_Data section_.
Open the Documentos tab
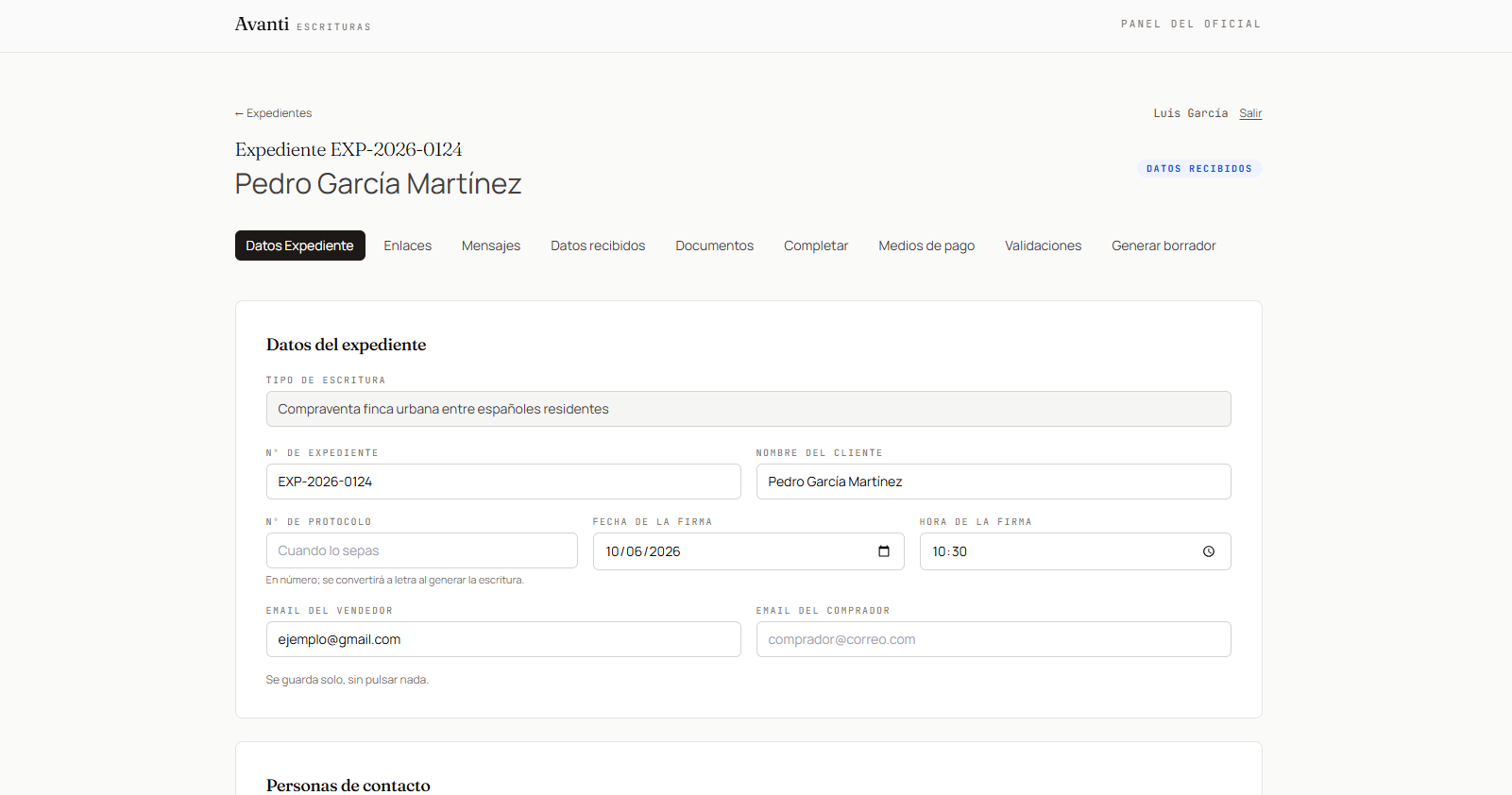This screenshot has height=795, width=1512. (x=715, y=245)
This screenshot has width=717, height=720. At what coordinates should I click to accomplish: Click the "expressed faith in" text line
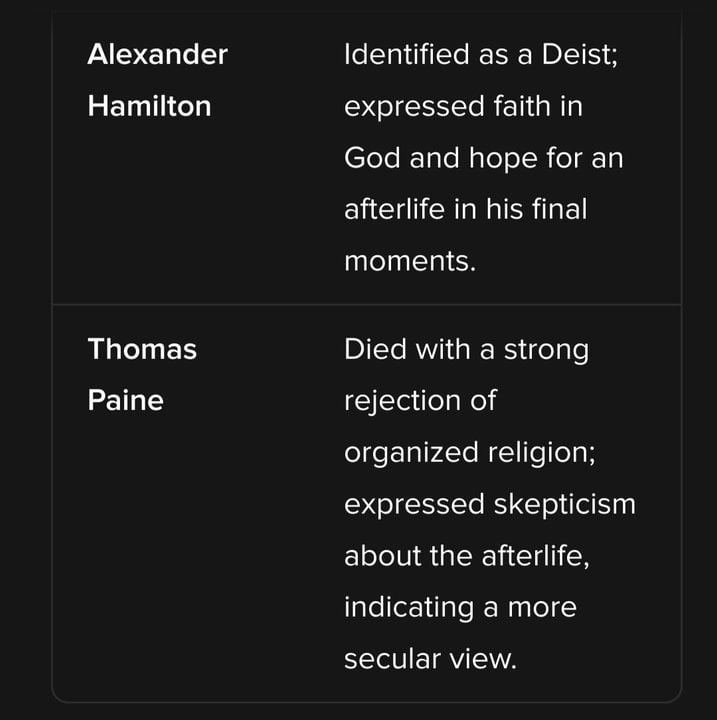(463, 106)
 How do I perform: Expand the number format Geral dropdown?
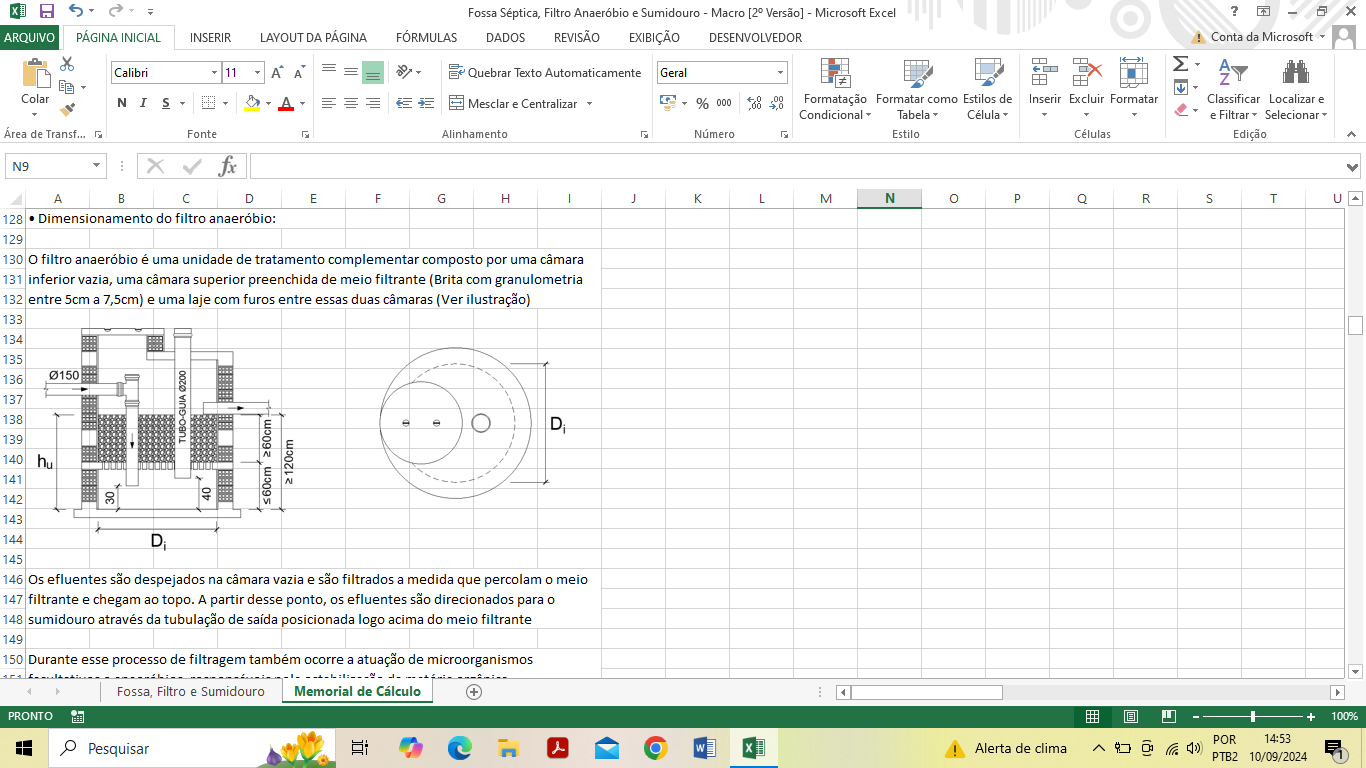(780, 73)
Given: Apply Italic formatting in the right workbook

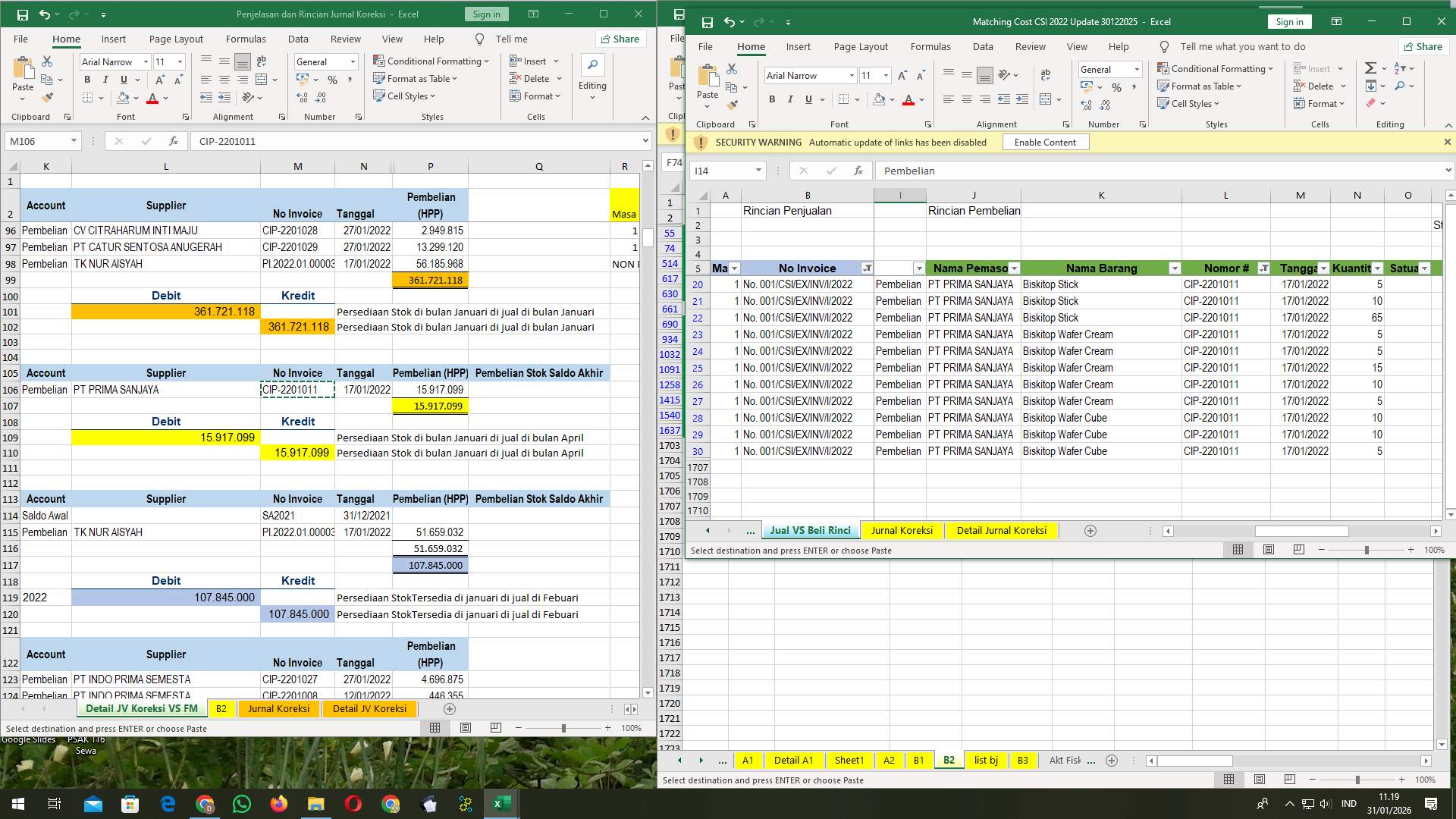Looking at the screenshot, I should [790, 99].
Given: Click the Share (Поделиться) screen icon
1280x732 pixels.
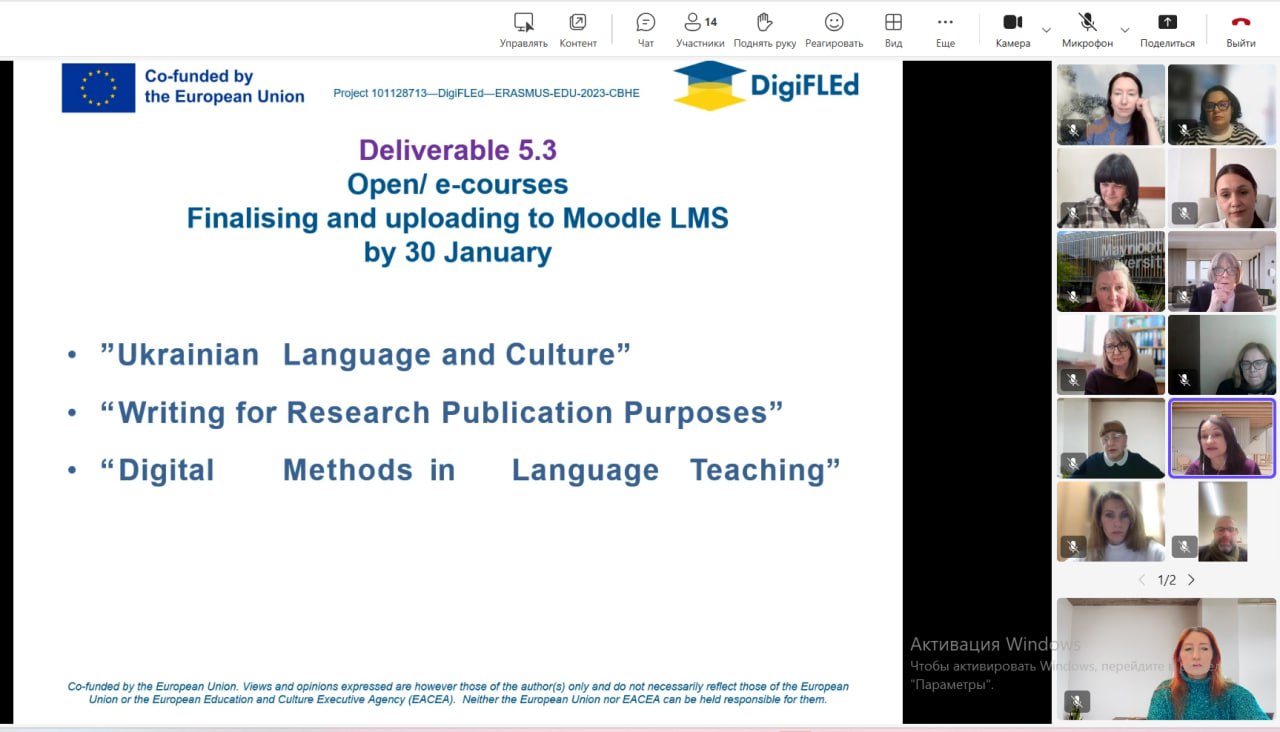Looking at the screenshot, I should tap(1167, 29).

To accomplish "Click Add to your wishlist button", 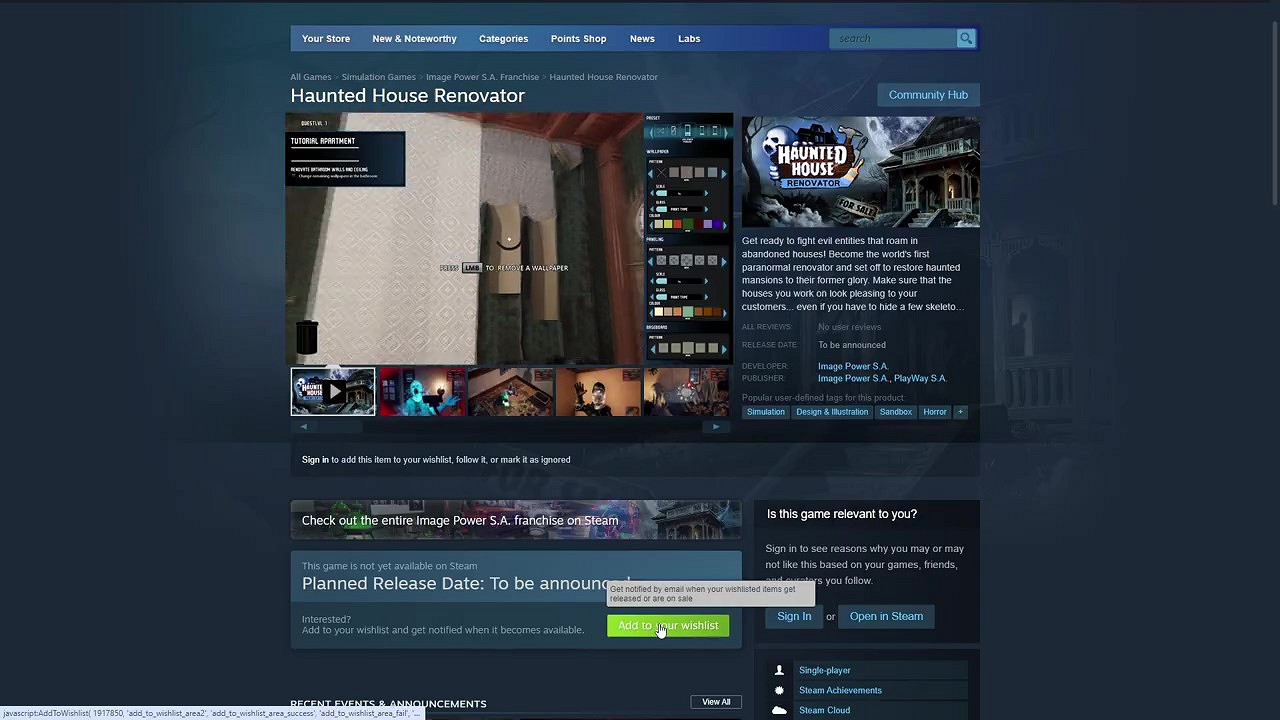I will (x=668, y=626).
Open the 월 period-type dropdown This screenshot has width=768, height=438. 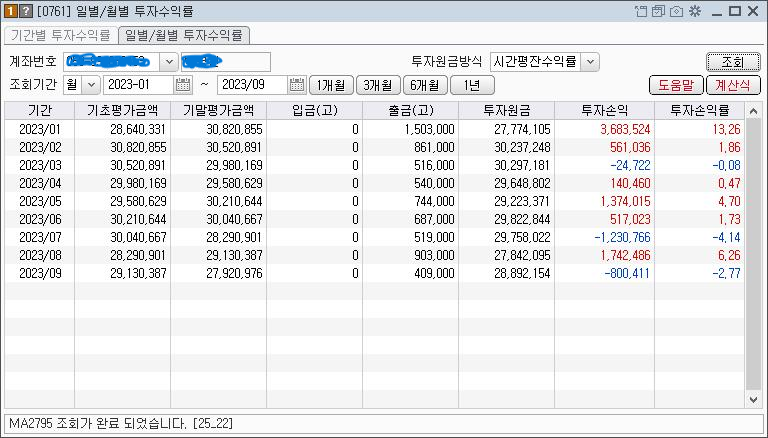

_Required task_. Please write out the rows word for word, starting at the line that contains "This screenshot has width=717, height=720." and ending at the line that contains "Looking at the screenshot, I should tap(1167, 29).", both included. Leave the pictures out of your answer.

_Output_.
This screenshot has width=717, height=720. At what coordinates should I click to accomplish: Click the "expressed faith in" text line
(463, 106)
 How do I perform: Expand the number format Geral dropdown?
(780, 73)
Given: Apply Italic formatting in the right workbook

Looking at the screenshot, I should [790, 99].
Given: Click the Share (Поделиться) screen icon
1280x732 pixels.
Looking at the screenshot, I should tap(1167, 29).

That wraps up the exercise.